En regardant le schéma de répartition, on comprend la logique. Sur un total de 5 milliards, 60 % sont destinés à l’incitation communautaire et aux réserves écologiques, les investisseurs ne représentant que 7 %, et 10 % étant distribués en airdrops. Cette conception présente plusieurs avantages évidents : nœuds, développeurs et utilisateurs peuvent tous en tirer profit, créant ainsi une communauté d’intérêts. Les nœuds stakent du WAL pour fournir des services de stockage et gagner des revenus, les développeurs sont incités à intégrer la plateforme, et les utilisateurs peuvent stocker leurs données à moindre coût.
Ce qui est encore plus intéressant, c’est la boucle fermée entre activité et token. Chaque transaction de stockage détruit des tokens, créant un effet déflationniste, tout en forçant l’écosystème à améliorer l’efficacité du stockage. WAL traverse tout le processus — de la sauvegarde des données, à la gestion des permissions, en passant par l’expansion des cas d’usage : les utilisateurs doivent l’utiliser pour accéder aux fonctionnalités de confidentialité, et les API de stockage en masse des développeurs doivent également l’utiliser pour le règlement. Cela crée une boucle vertueuse : "l’activité alimente le token, et le token réinvestit dans l’activité".
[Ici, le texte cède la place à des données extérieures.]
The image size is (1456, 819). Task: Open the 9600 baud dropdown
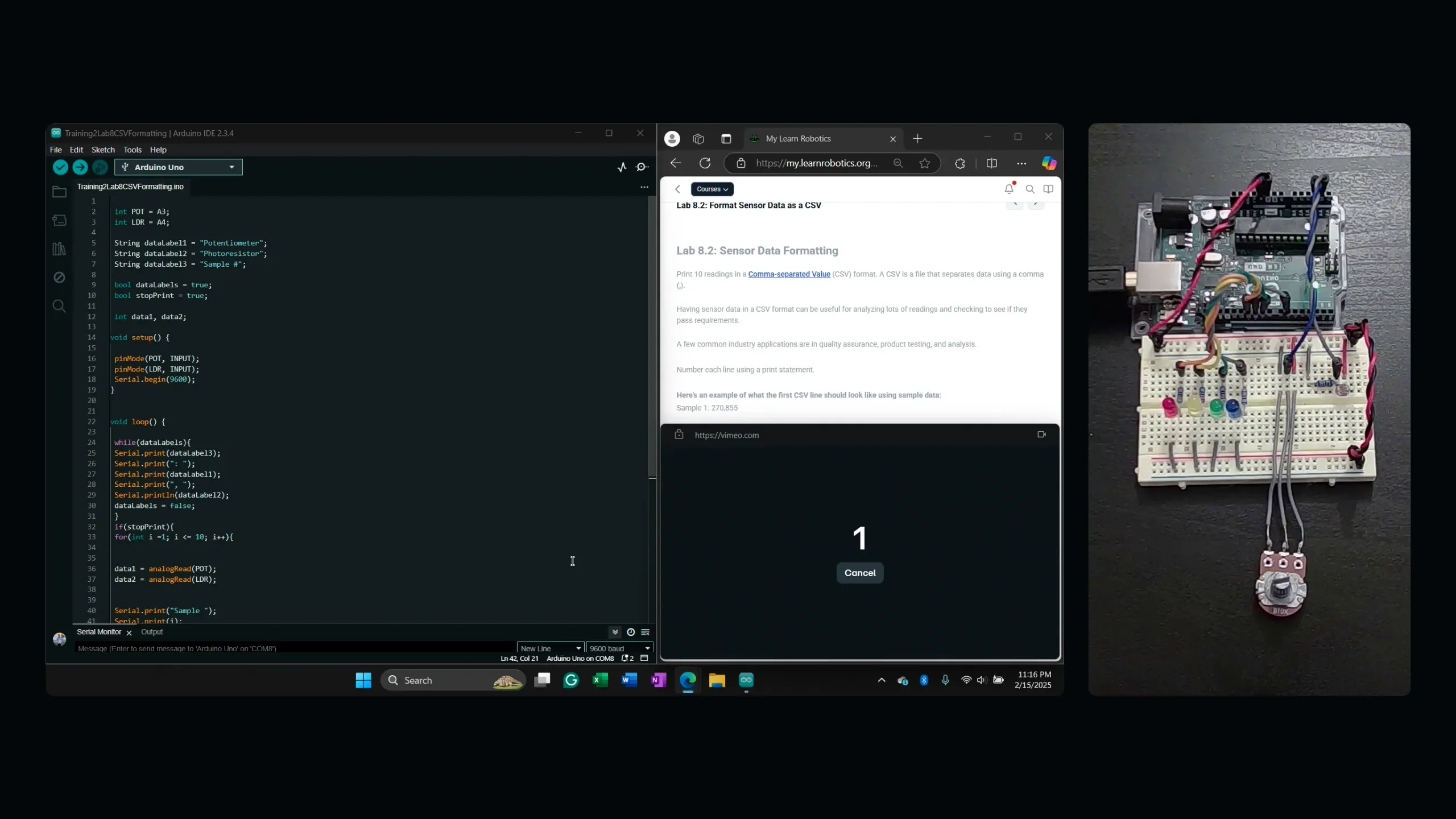click(x=619, y=648)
Un financement de 140 millions de dollars et la reconnaissance d’institutions de premier plan, qu’est-ce que cela signifie ? Cela prouve que cette double barrière technologique + token a réellement séduit le marché. Walrus, grâce à l’économie du token, a connecté la chaîne de valeur de chaque segment de l’écosystème, transformant le stockage décentralisé d’un simple service technique en un système écologique capable de s’auto-iterer et de croître continuellement. Cette cohésion est la clé pour établir un avantage durable face à la concurrence.